How does one show that thickness and wavelength determine the full transmission between two different dielectric media if the boundary condition equations between two dielectric media are independent of these quantities?

For example I have a plane wave normally incident on a medium with two layers. The first layer has an index of refraction $n_1$ and is of thickness $d$. The second layer has an index of refraction $n_2$ and is of infinite thickness.

Jackson provides the following boundary condition equations, see page 306

\begin{align} \dfrac{E_0(\text{reflected})}{E_0(\text{incident})} = \dfrac{2n_1}{n_2+n_1} && \dfrac{E_0(\text{transmitted})}{E_0(\text{incident})} = \pm \dfrac{n_2-n_1}{n_2+n_1} \end{align} for normal incidence, which are independent of the wavelength and thickness. What is missing from this analysis? Thanks.

• what you mean by full transmission? There is no reflection at the interface between the two media? – Sofia Jan 14 '15 at 21:01
• Now, the two media are absorption free? The full wave-intensity is transmitted? It's a little hard to believe.
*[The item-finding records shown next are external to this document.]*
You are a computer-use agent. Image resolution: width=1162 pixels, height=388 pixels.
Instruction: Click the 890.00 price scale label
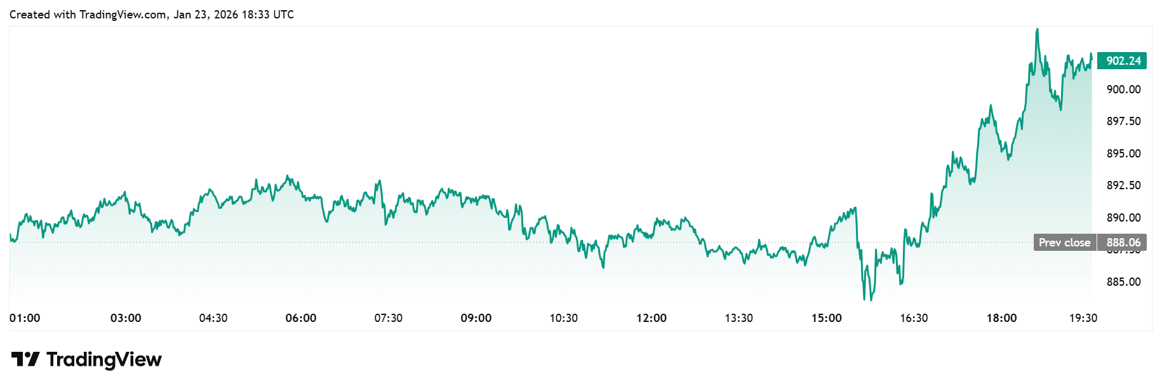1123,218
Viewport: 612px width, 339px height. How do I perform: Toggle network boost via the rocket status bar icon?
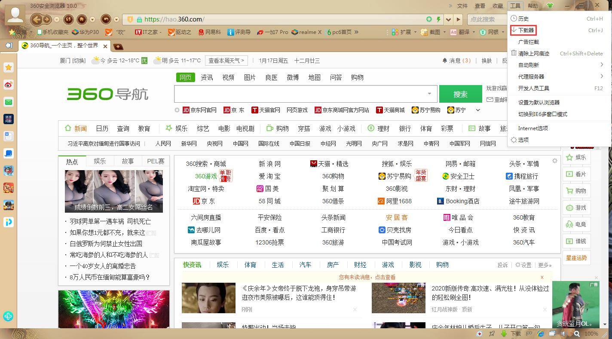click(492, 334)
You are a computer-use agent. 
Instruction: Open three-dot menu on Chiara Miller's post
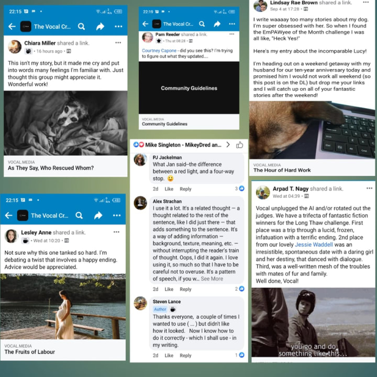point(118,42)
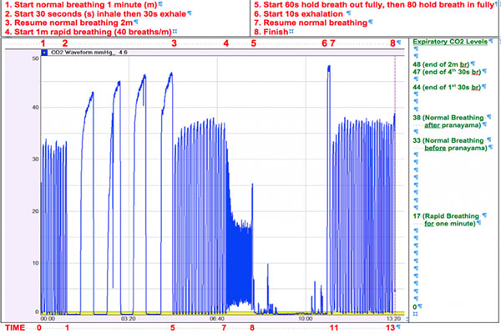Select the red step marker 4 above chart
The image size is (501, 334).
point(225,42)
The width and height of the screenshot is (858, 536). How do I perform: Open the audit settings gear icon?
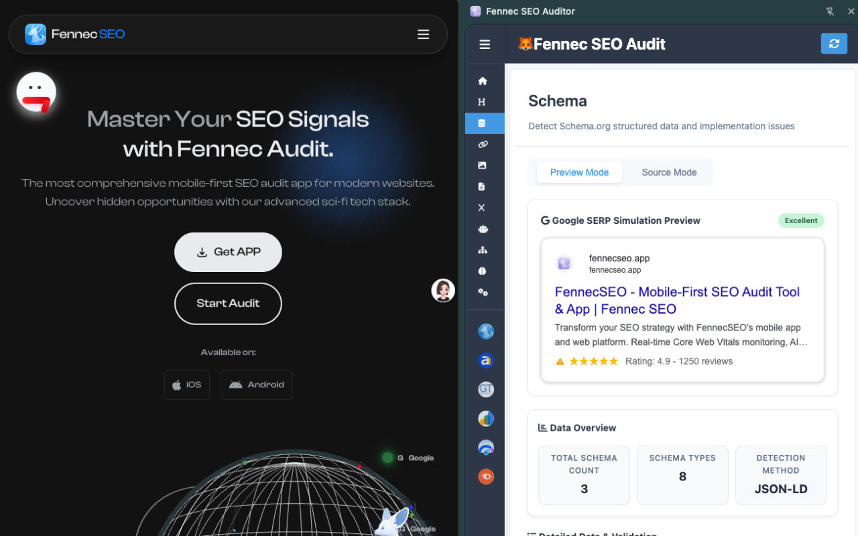[x=482, y=292]
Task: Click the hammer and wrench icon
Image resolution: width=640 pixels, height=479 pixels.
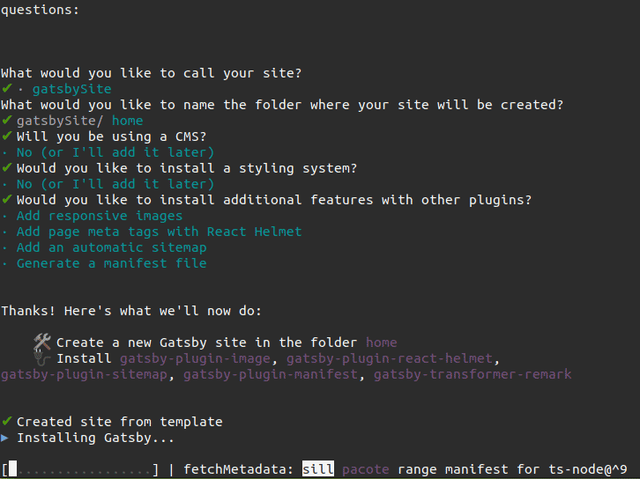Action: pos(42,342)
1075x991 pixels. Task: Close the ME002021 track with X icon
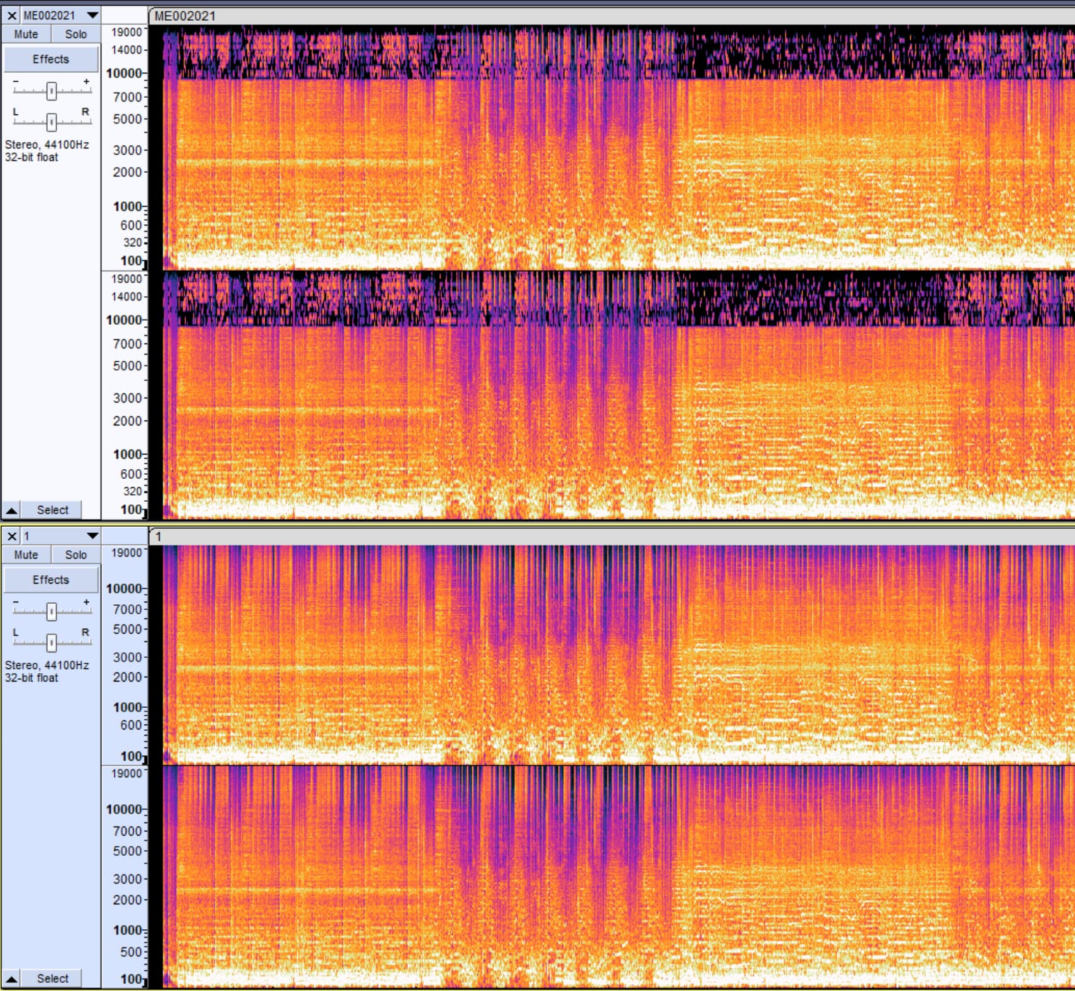12,15
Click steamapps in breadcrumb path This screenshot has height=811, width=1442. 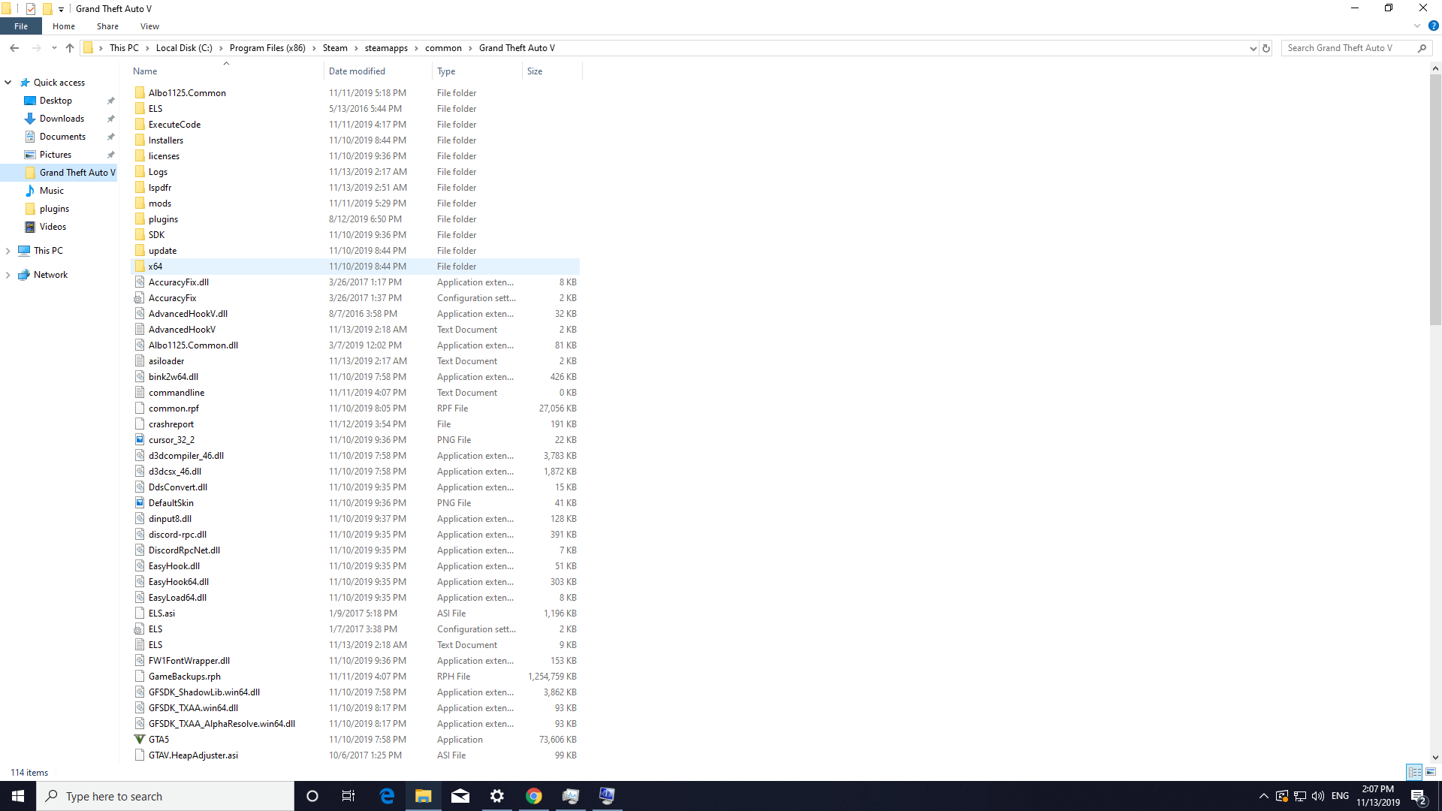(386, 48)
The thicker a medium is, the more it absorbs. – Sofia Jan 14 '15 at 21:03
• The thickness shouldn't indeed play any role in boundary conditions. – Sofia Jan 14 '15 at 21:04
• I assumed "no observed reflection" meant full transmission, however if the media has attenuation, then full transmission would not be guaranteed. – linuxfreebird Jan 14 '15 at 21:06
• Are you talking about a thin film where you need to consider interference effects - which is how you can get full transmission? – ProfRob Jan 14 '15 at 21:07

If you look at anti-reflection coatings you will find a criterion for destructive interference that is $$2 d n_1 \cos \theta = (m-1/2)\lambda,$$ where $d$ is the thickness of the film, $\theta$ is the angle of transmission at the first interface (between air/vacuum and medium of index $n_1$, $\lambda$ is the vacuum wavelength and $m$ is an integer.
For normal incidence $\theta_2=0$ and the thinnest possible layer for full transmission would be given by $m=1$ and $d = \lambda/4n_1$.